Il problema principale della Russia è che in questo momento il prezzo del petrolio è piuttosto basso, dopo alcuni anni in cui era stato alto anche a causa dell’incertezza provocata dalla guerra. Il prezzo del petrolio, semplificando molto, è basato sul rapporto tra domanda e offerta a livello globale, ed è manipolato dai paesi produttori. Quando un consorzio come l’OPEC, che riunisce alcuni dei principali paesi petroliferi, decide di aumentare la produzione, allora il prezzo si abbassa, e viceversa.
È più o meno quello che è successo lo scorso aprile quando l’OPEC decise di aumentare la produzione dopo anni di tagli. Il prezzo del petrolio scese notevolmente, e la Russia si trovò con un significativo calo delle entrate. Ad agosto la Russia vendeva il suo petrolio a 57 dollari al barile, che a dicembre si erano ridotti a 39 dollari.

La faccia di Putin su un palazzo a San Pietroburgo, dicembre 2025 (AP Photo/Dmitri Lovetsky)
L’altra ragione delle difficoltà russe riguarda le nuove sanzioni contro il petrolio imposte dall’amministrazione statunitense di Donald Trump, che negli scorsi mesi si è concentrata sulle due principali compagnie petrolifere del paese, Rosneft e Lukoil, con misure che prevedono il congelamento dei loro beni negli Stati Uniti e il divieto di collaborare in qualsiasi modo con aziende o enti statunitensi. Inoltre gli Stati Uniti hanno cominciato a perseguire con più decisione la «flotta fantasma» che trasporta petrolio russo, in alcuni casi sequestrando le petroliere. È quello che è successo, per esempio a gennaio con alcune imbarcazioni al largo del Venezuela.

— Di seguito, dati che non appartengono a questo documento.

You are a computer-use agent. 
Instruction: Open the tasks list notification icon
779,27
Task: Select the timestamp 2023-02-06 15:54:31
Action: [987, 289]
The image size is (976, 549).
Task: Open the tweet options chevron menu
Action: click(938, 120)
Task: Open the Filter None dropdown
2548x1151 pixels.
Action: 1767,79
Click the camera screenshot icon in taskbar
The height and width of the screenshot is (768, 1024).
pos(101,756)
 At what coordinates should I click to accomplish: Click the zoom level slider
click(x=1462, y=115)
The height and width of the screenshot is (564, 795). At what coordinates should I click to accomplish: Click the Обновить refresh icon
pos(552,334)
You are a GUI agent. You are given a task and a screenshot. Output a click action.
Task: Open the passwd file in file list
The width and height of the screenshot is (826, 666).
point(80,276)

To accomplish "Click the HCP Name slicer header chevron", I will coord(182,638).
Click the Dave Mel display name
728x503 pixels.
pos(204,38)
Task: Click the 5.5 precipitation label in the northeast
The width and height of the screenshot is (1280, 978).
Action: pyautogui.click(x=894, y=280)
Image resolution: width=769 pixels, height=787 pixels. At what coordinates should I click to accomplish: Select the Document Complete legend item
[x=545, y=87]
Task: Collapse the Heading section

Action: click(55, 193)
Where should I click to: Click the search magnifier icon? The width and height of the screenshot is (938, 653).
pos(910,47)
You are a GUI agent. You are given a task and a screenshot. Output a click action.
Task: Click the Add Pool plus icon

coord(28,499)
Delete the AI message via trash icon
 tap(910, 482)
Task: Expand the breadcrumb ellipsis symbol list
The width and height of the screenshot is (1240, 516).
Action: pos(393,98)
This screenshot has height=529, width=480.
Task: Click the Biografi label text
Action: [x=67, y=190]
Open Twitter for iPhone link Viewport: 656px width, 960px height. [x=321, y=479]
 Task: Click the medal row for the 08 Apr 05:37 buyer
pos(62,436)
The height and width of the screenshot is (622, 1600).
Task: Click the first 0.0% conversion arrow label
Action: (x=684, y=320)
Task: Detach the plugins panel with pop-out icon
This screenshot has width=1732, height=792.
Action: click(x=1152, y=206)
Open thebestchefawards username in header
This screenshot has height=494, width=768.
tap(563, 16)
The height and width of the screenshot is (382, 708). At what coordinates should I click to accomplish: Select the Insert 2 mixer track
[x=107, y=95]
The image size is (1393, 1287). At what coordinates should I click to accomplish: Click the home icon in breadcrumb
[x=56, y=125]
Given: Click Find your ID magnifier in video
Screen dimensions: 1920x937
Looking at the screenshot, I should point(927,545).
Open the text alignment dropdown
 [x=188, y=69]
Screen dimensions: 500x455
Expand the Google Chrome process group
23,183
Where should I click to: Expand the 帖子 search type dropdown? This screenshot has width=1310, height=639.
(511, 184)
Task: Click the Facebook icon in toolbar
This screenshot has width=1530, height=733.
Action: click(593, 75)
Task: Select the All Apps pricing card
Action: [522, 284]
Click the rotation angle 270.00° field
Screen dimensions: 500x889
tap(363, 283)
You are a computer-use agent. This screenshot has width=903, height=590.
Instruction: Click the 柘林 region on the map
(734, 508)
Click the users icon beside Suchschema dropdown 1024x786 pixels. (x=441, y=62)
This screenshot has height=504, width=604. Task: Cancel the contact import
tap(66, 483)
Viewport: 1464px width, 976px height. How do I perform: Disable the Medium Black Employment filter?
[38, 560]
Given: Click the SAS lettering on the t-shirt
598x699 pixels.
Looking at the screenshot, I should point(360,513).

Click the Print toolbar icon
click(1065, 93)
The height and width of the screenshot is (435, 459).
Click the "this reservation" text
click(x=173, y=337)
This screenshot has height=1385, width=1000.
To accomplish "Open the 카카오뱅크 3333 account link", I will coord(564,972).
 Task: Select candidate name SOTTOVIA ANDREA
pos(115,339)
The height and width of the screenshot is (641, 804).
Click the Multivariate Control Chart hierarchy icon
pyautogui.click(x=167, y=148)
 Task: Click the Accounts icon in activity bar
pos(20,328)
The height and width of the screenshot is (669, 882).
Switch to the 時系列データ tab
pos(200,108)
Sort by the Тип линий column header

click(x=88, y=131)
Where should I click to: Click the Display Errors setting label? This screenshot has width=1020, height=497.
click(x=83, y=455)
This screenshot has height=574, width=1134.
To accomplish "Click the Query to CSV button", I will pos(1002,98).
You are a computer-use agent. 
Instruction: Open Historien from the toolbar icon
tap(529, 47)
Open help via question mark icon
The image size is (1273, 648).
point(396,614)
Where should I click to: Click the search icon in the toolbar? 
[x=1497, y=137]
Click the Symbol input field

In altre circostanze la Russia avrebbe potuto far fronte al calo delle entrate provocato dal petrolio tagliando la spesa pubblica. Ma questo significherebbe ora ridurre le spese per la guerra, cosa che il regime di Vladimir Putin non è disposto a fare. Potrebbe anche svalutare la valuta per rendere più convenienti le esportazioni, ma al momento il valore del rublo rimane molto alto, perché contemporaneamente l’economia russa si trova ad affrontare un’alta inflazione, che la banca centrale del paese sta contrastando alzando i tassi d’interesse.
Questo sta lasciando la Russia con un notevole buco di bilancio. Secondo stime di Bloomberg, se la situazione attuale persistesse le entrate del petrolio russo nel 2026 potrebbero passare da poco meno di 120 miliardi di dollari a 87 miliardi di dollari circa.